Although Vu was a project engineer at the time, the project gave him ample opportunity to take on more advanced responsibilities.

A similar opportunity arose on the Seattle University Vi Hilbert Hall Student Housing project that further solidified Vu’s career growth. He had the opportunity to step up and assume new leadership responsibilities midway through the project, and he rose to the occasion. Although the project was challenging on all fronts, Vu led a team of young project engineers to deliver a beautiful new student residence in his community.

Vu also participated in Balfour Beatty’s 2022 Propel Leadership Program, where he and other West Coast peers spent a year learning valuable leadership skills. In addition, HSW leadership selected Vu as a Legacy Award recipient for 2022, signifying his lasting impact on HSW and his community.

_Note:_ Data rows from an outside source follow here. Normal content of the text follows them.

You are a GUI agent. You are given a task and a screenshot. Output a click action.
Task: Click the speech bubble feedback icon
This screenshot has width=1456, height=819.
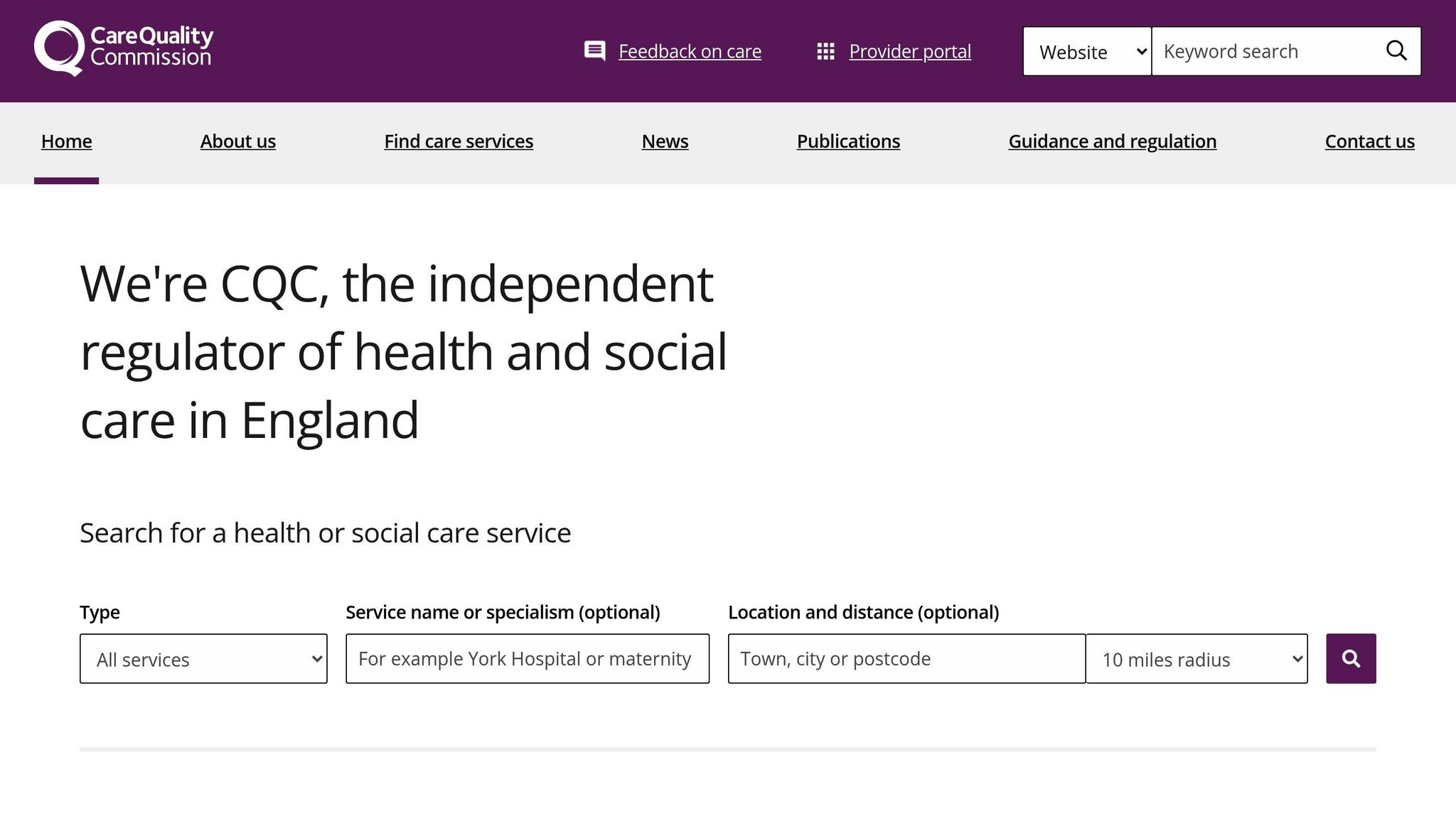click(x=594, y=50)
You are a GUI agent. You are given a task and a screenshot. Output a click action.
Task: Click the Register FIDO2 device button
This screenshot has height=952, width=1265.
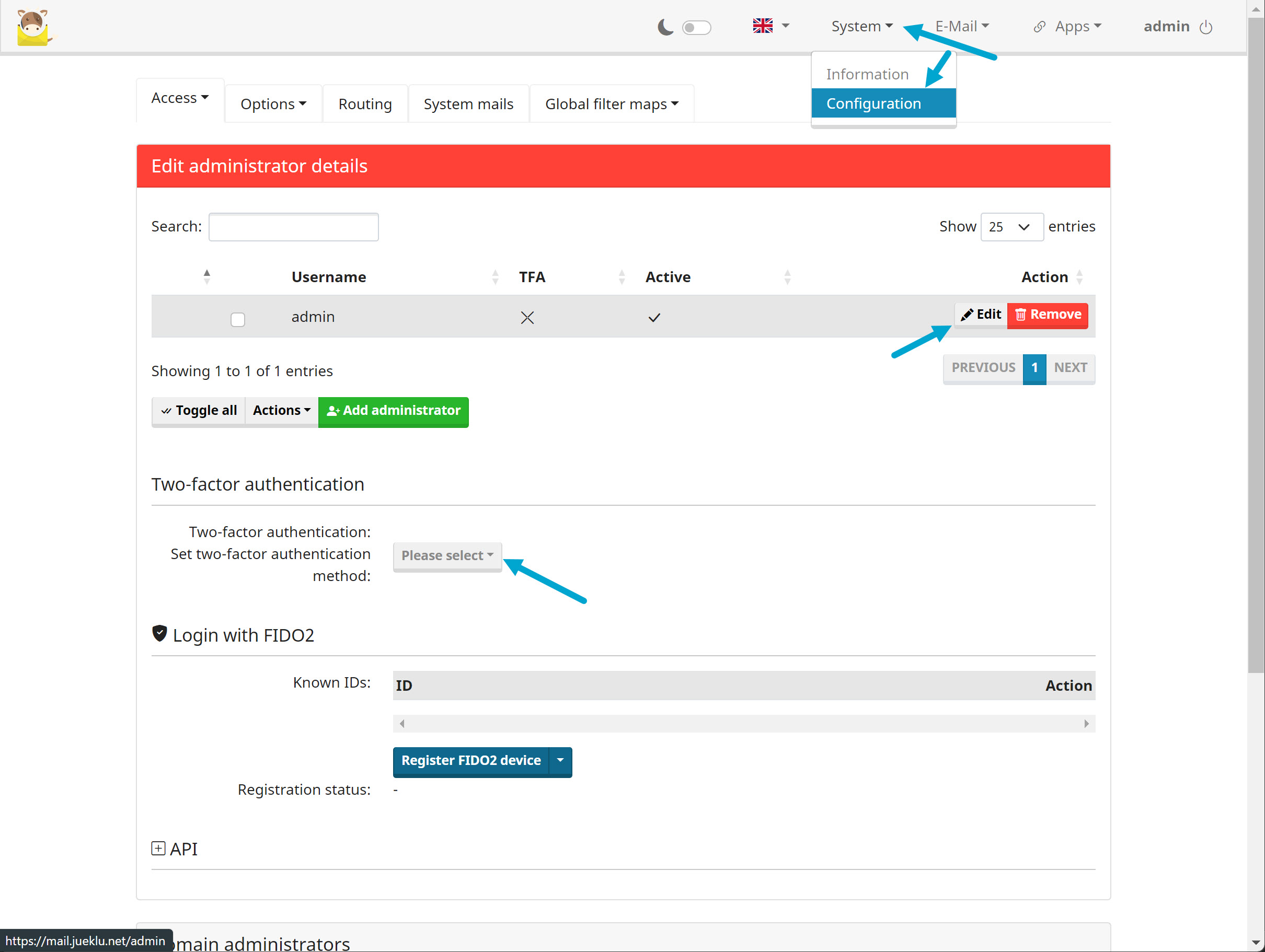point(470,760)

Building a Stronger, More Inclusive Industry

Vu’s natural leadership also lends itself to his role as an AAPI leader and one of the founders of Balfour Beatty’s company-wide AAPI employee affinity group, REGAL (Reinforcing, Educating and Guiding Asian Leaders). As a leader within REGAL, Vu hopes to expand on work he’s doing in the Seattle community to reach students of color, particularly those within the AAPI community.

Vu is poised to play a key role in creating a more diverse industry for all, a robust pipeline of exceptional talent and strong representation and opportunities for Balfour Beatty’s AAPI teammates.